- [SELECTED EXCERPT]
For OCT, after mouse anesthesia with pupil dilation, mice were softly fixed on an OCT platform. After mice were fixed on the platform, retinal images at 200, 400, 600, and 800 μm from the optic nerve head in the superior and inferior areas were taken by the Envisu R4310 OCT camera (Leica, Wetzlar, Germany). Outer retinal thickness was obtained by general software provided from Envisu R4310 OCT.
TUNEL staining
TUNEL staining was performed as previously described [37]. After MMB injection, mice were euthanized. Eyeballs from mice were obtained and incubated in 4% paraformaldehyde (PFA) solution. The eyeballs fixed in 4% PFA solution were incubated in 30% sucrose solution and then subjected to sagittal-section by a general cryostat (CM3050S, Leica, Wetzlar, Germany). Then, the sectioned samples were subjected to TUNEL staining. We followed the general manufacturer’s instruction (written in the in situ Apoptosis Detection Kit, Cat #MK500, Takara Bio, Japan). After permeabilization, a reaction mixture containing TdT enzymes was applied to the sectioned samples. After 1 minute of 4’,6-diamidino-2-phenylindole (DAPI) incubation to the samples, the sectioned slides were mounted and examined via the LSM710 microscope (Carl Zeiss, Jena, Germany).

- [ASSIGNED TASK 1]
Answer these questions about the methods passage on OCT imaging and TUNEL staining.
(a) At what distances from the optic nerve head were the retinal images taken?
(b) Whose instructions were followed for the TUNEL staining?
(c) Which microscope was used to examine the mounted slides?
- [ASSIGNED TASK 2] Carry on the methods passage on OCT imaging and TUNEL staining from its last sentence.

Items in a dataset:
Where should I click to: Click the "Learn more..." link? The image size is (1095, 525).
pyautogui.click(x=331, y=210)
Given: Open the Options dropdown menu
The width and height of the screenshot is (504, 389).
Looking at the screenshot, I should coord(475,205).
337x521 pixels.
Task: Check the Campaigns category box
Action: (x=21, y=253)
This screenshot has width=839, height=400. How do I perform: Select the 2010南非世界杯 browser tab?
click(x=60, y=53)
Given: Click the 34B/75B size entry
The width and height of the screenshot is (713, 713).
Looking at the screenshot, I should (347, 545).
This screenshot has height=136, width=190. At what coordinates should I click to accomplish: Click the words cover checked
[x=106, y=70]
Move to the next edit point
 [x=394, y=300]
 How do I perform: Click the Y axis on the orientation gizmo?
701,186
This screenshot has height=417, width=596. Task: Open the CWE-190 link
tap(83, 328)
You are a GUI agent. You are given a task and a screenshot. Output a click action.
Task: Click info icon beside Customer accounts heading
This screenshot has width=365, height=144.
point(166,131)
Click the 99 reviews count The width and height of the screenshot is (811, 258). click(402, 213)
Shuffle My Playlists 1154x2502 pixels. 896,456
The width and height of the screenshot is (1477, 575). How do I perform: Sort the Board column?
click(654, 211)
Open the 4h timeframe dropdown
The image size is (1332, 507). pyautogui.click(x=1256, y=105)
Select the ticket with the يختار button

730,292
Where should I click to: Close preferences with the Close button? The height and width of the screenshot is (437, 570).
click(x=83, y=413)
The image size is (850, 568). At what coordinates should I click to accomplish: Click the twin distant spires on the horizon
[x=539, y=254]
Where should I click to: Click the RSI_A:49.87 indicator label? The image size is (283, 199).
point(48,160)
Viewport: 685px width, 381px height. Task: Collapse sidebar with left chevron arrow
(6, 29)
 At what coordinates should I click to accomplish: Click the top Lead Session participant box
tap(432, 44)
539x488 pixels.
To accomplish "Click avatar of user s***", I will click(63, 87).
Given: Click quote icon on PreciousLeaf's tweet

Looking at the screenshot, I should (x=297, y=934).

- [ANSWER BOX 1]
(a) At 200, 400, 600, and 800 μm, in the superior and inferior areas.
(b) The manufacturer's instructions for the in situ Apoptosis Detection Kit (Cat #MK500, Takara Bio, Japan).
(c) The LSM710 microscope (Carl Zeiss, Jena, Germany).

- [ANSWER BOX 2]
Western blot
For western blot, the samples of retinas or 661W cells were homogenized in lysis RIPA buffer (Thermo Fisher Scientific, Waltham MA, USA) containing protease inhibitor cocktails (Roche, Switzerland). After protein lysates were boiled, the protein concentration of the lysates was determined by a bicinchoninic acid assay kit (Pierce, Rockford, IL, USA). The samples were fractionated on 10% SDS-polyacrylamide gels, transferred to nitrocellulose membranes, and blocked with 5% nonfat dry milk. Antibodies used in this study are as follows: anti-HIF-1α (1:1000, Cat #36169, Cell Signaling Technology, Danvers, MA, USA), anti-BNIP3 (1:2000, ab109362, Abcam, England), and anti-β-ACTIN (1:5000, #3700, Cell Signaling Technology, MA, USA). After incubation with primary antibodies in a 4-degree freezer overnight, membranes were washed with tris-buffered saline with 0.1% Tween (TBST) three times. Then, membranes were incubated with horseradish peroxidase-conjugated secondary antibody solutions (1:5000, GE Healthcare, Princeton, NJ, USA) for 2 hours at room temperature. After TBST washing three times, signals were detected using an ECL kit (Ez WestLumi plus, ATTO, Tokyo, Japan). Protein bands were visualized using chemiluminescence (ImageQuant LAS 4000 mini, GE Healthcare, Chicago, IL, USA) and quantified using NIH ImageJ software (National Institutes of Health, Bethesda, MD, USA).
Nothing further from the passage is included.